This post originally appeared on startupnation.com/grow-your-business
Today, the retail industry is adjusting to online-first shopping habits, but it’s also trying to balance new buyer attitudes. Retail has evolved because people have evolved. While Baby Boomers may shop one way, Gen Z is completely different.
Learn how each generation prefers to shop and how you can use this information to transform your business.
Generational shopping habits
Keep in mind that everyone is unique, regardless of their generation. Use these generational shopping habits not as gospel, but as general rules of thumb to build your business.
- Baby Boomers
Baby Boomers were born between 1946 to 1964. They make up 29 percent of the American population and have a lot of buying power. This generation tends to have more trust in branding and advertising. They grew up in an age where quality was king, so they learned that what was on the shelf was to be trusted. Baby Boomers tend to be more brand-loyal than other generations, due to the trust they developed in those large brands. They are loyal to big-name brands with longevity like Levi, Prada, Gerber and more.
This generation prioritizes long-lasting relationships with retailers. They know what they like and they enjoy a consistent, quality experience every time. For this reason, many Boomers aren’t budget-sensitive (this is changing as more Boomers retire).
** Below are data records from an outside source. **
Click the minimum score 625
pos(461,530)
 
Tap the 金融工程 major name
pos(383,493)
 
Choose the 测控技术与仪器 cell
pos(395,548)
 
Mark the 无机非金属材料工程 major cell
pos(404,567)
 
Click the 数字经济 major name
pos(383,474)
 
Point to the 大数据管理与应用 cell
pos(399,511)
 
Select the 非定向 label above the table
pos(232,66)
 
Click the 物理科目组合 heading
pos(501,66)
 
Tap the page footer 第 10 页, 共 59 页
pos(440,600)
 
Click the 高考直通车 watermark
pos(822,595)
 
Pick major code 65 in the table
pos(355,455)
Generally speaking, Baby Boomers prefer to spend a little more money on the finer things in life. For example, a Boomer might order a more expensive steak at dinner or order a nicer bottle of perfume because, hey, they’ve earned it.
Baby Boomers also value in-person communication. They want excellent, personable customer service and prefer to shop in-store to get it.
- Gen X
Gen X was born between 1965 and 1980. This generation is smaller than the Boomers, but they make up around 20 percent of the U.S. population.
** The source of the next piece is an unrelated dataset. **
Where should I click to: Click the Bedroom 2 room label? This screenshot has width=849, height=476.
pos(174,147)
Approximately 60 percent of the Gen X population attended college and many of them have embraced technology. However, Gen X didn’t grow up with technology in their hands like recent generations, so they aren’t as reliant on tech to make their buying decisions.
As children of Baby Boomers, Gen X are often taking care of their elderly parents. They’re thinking about tuition for their kids, their mortgage, funding retirement and caring for their family.
For that reason, coupons and discounts bring Gen X shoppers to stores in droves. They tend to prefer direct mail and are always on the lookout for a good deal.
Millennials make up around a quarter of the U.S. population and include people born between 1980 and 1996.
Early millennials remember life before technology, but most of them grew up with technology in the home. Most were teens or young adults when mobile tech became popular.
Because millennials grew up in the shadow of the Great Recession, they have a healthy suspicion of big companies. That’s why they use the internet to do a lot of research before they make a purchase. Millennials often walk into a store already knowing what they want to buy. They have zero tolerance for inaccuracies or lies, and rely on their social network for recommendations and information.
They prefer to give their business to brands that are authentic, charitable and innovative. Once you’ve earned a millennial’s trust, they’ll stay with you.
- Gen Z
Gen Z was born between 1996 through the present day, accounting for around 30 percent of the population. While it’s still in the early days for this generation, they’re the first generation to be born with technology in their hand.
Gen Z wants to make the world a better place. They need to know that their purchases are going to have an impact on the world. That’s why they choose brands like Toms, Ivory Ella and Pura Vida. Gen Z takes the millennial love of technology even further. They do their research before making a purchase, consulting reviews before going in-store.
The upside to this is that, if Gen Z loves your brand, they’re going to gush about you online. This generation has a platform and they aren’t afraid to use it.
Creating your winning retail strategy
When it comes to boosting retail sales, knowledge is power. Understanding generational buyer preferences is essential to building a better, more successful business.
Follow these five tips to make the most of your retail strategy:
- Know your audience
How old is your average shopper? What do they like to buy? Why do they buy your products or services?
Review the above shopper demographics. Each possess different shopping habits. Knowing your demographic will help you plan, budget and market more effectively to each group.
- Interact with your customers
Be transparent with your customers, both in-store and online. Address any negative reviews with a friendly, helpful reply.
Does your brand give back or volunteer with charities? That has a lot of pull with younger generations. Use your charitable work as a way to open a conversation with volunteer-oriented customers.
No matter your audience, use social media as a tool to interact with customers. Don’t be afraid to ask questions and reply to customers. You can even poll customers on social media about their product preferences, increasing engagement while improving your business.
- Build community
Everybody wants a sense of belonging, no matter their age. Community is crucial for your brand to succeed. Community gives proof of concept that customers need to build a relationship with your brand.
Build a community through your social media channels, blog and email list. Meet customers where they are and encourage a sense of camaraderie. This will not only help customers feel welcome, but encourage lifelong loyalty to your brand, too.
The bottom line
Brands used to hold all of the power in the buyer-consumer relationship, but now the tables have turned. Regardless of generation, consumers are driving trends.
Understand your target audience and know their habits. Create a pull with your target demographic to weather any storm, putting your brand on the road to success.